The link between the end of Bretton Woods and the end of that age is statistically clear. There are good explanations for that too. It ushered in an age in which the value of money was more or less disregarded as something to keep stable.
That is also not a good idea.
So what is the best way forward?
Firstly to accept the ever changing value of money but to limit its rate of change. That is easily done. It can be a part of the mandate of central banks.
Then to address the real problem so as to prevent most people and businesses and governments from the consequences. Doing this is more practical and it is 90% or so achievable. It means changing savings and debt contracts to reflect the changing value of money and to offset that as far as is practical. The benefits are like those of fixing the value of money – in theory anyway. It has the merit of being possible.
It means other things too like restructuring the currency markets and the way that interest rates are determined. Interest rates are a price like any other.
That is not the end of the story. To quote something outlining my own researches:
“Anyone who has read the basic content [of Ingram’s forthcoming webinar series] and discussed it with Mr. Ingram is already aware that policy-makers need a simplified financial framework that removes most of the problems which they are trying to address. Currently the instruments which they have at their disposal are not adequate to cope with all of the issues. The problem is not their lack of expertise. It is the overwhelming number of policy targets and financial instabilities which they are trying to address.
There is a well known ‘law’ in control systems theory (and application) which says that you cannot manage two variables with one instrument. You need one instrument for each variable. The actual problem is worse than that because for every action (intervention) taken new issues arise which conflict with the overall management targets already set.

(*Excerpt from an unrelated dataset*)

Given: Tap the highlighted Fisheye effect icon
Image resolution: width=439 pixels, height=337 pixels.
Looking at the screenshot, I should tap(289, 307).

In the proposed Ingram re-design of the financial framework the number of financial instabilities needing management attention will be drastically cut, leaving policy makers with one instrument for each variable, and no significant unwanted side effects to be dealt with.
Here is the key to solving the problem:
There is a well known fact when dealing with complex systems which Ingram calls the Complex Systems Theorem:
In any dynamically complex system, if any one part of it is not working in the way it should, then there are knock-on effects which affect other parts of the system. These then become problems (new policy targets) as well; and they in turn have further knock-on effects on other parts of the system. If you remove the original source problem then all of the other problems vanish as if they had never existed.
The majority of these source problems relate to wrong pricing and improper of zero adjustment to offset the changing value of money. Every wrong price re-distributes wealth and causes increased cost and instability, just like having and unstable ounce.
The Cobden centre is right about the virtues of a fixed value of money in theory, but there is nothing like having all prices able to adjust to offset that changing value of money. Too high a price wastes resources and too low a price does the same in a different way. Only the markets know what price is right and does not waste resources more than necessary during the adjustment processes. No one else knows what price is right. Not even the Cobden centre. Certainly not gold.
That’s it ?
Slogans and Platitudes about something as undefined as the Yellow Brick Road ?
So, Professor, how would it do it, and what would adopting a gold “standard” do, for making America great again ?
Take for example that right now we had a gold standard, and the dollar was ‘standardized’ at 1 / 35th oz. gold.
Let’s say we totally trust your ideas.
What do we do tomorrow to get American moving again, and close the GDP – gap?
Cause, you know, credibility, and all that.